Munich: Toys, Markets, and Chocolates

It's not often that I've been able to repeat my travel experiences. Paris was a giant exception to this, plus my annual volleyball camp in Holland, an accidental two visits to Rome within six months of each other, and our random short trips to London.


Besides Paris, Amsterdam, Rome, and London, where else in Europe had I gone more than once?

I can happily now add Munich (as it is essentially our new Paris) to that list, and our list of repeat places is only going to grow this year. I see it as a good thing; we are finding our favorite locales, and, instead of trying to constantly "one-up" each previous destination, we are thrilled to have really found new homes away from home.

It was Paris, Amsterdam, Rome, and London. Now add Munich. Soon to add Madrid (Christmas) and the Algarve in Portugal (May) again. This is a pretty good line-up!

Anyway...MUNICH.


I hadn't really taken an evening off from volleyball yet, and, with no German lessons this week, it was the perfect opportunity to get to Munich before it gets too cold.

But, for September, it was cold. I wore boots, jeans, a sweater, a coat, a scarf, and mittens all day. I used to be able to say, "No scarves until October." Not in Bavaria!


Vilsbiburg is about one hour and fifteen minutes from Munich by train, but you have to change trains in Landshut. It's "inconvenient," but at least the trains run once an hour in both directions and it can be timed out well enough.

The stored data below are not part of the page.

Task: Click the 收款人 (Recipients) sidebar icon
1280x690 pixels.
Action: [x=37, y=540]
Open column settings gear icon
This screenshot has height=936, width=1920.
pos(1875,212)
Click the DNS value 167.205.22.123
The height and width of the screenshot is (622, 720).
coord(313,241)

I mentioned the Lander ticket strategy on my post from the Baden-W├╝rttemburg in 2014. I will mention it again. I will continue to mention it until every traveler to Germany is made aware of it. In any region, or state, or "Lander," in Germany, you can pay 23€ for a day pass to go anywhere in the region.

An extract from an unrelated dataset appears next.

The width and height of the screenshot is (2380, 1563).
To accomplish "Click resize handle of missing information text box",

It was great for me today, as a normal one-way ticket from Vilsbiburg to Munich costs around 20€! But it gets better - you can travel in a group of up to five people, and it's only 5€ for each person after the original 23€. Do the math, if you want, or just trust me that this is a great way to explore Germany!


I had one task to remedy from my original weekend trip in 2012. I had to go to the Toy Museum.


The Spielzeug Museum is housed in the tower of the old city hall in the main square, Marienplatz. I entered through an opened wooden door to a spiraling castle staircase. There are only three exhibit rooms, but the arrangement is full and adorable.


The Toy Museum takes you back to your own history and memories of presents under the Christmas tree, dollhouse worlds, Barbie outfits, and miniature figurines that our imaginations could entertain for hours.


True confession: I totally went to see the Barbies. The general nostalgia (antique toys in a medieval tower!) was awesome, too, don't get me wrong. The Spielzeug has Barbies #1, #2, and #3, plus the original twenty-one outfits from the first Barbie doll in 1959. I had no idea that the first Barbie was literally white, like the color of a wall. The clothes were fantastic, showing the style of the era and how much vintage and retro clothing have come back into style today.


After my self-guided tour of the toys was finished, the museum host at the Spielzeug advised me to take a walk through the Viktualienmarkt. (This is why it's good to talk to strangers.)

"Hello, my favorite area of Munich, it is so delightful to finally meet you."


I don't know why the Germans feel like they need to do Christmas markets if they already have a daily market like this one, complete with fresh fruits and vegetables, meats, cheeses, coffee, spices, cafes, flowers, bakeries, and so on. I'll be eating every meal in Munich at the Viktualienmarkt because it's like the Christmas markets everyday.

After snacking on fish and chips in the market area, I found a bathroom and wifi (a.k.a. Starbucks). Google has always been there for me whenever I've typed "best hot chocolate in [name city]."


In a corridor to a hotel, the Chocolaterie Beluga is tucked into the diagonal, serving one of my favorite things in a very fun way: the chocolate cube. Over thirty choices were staring back at me, and I loved at least ten of the options. But the Sea Salt Caramel cube won me over in the end, and it was absolutely delicious. The cool thing is that you can buy the cubes to take away, so I can "re-visit" Beluga at least four more times at home now until I get a chance to return.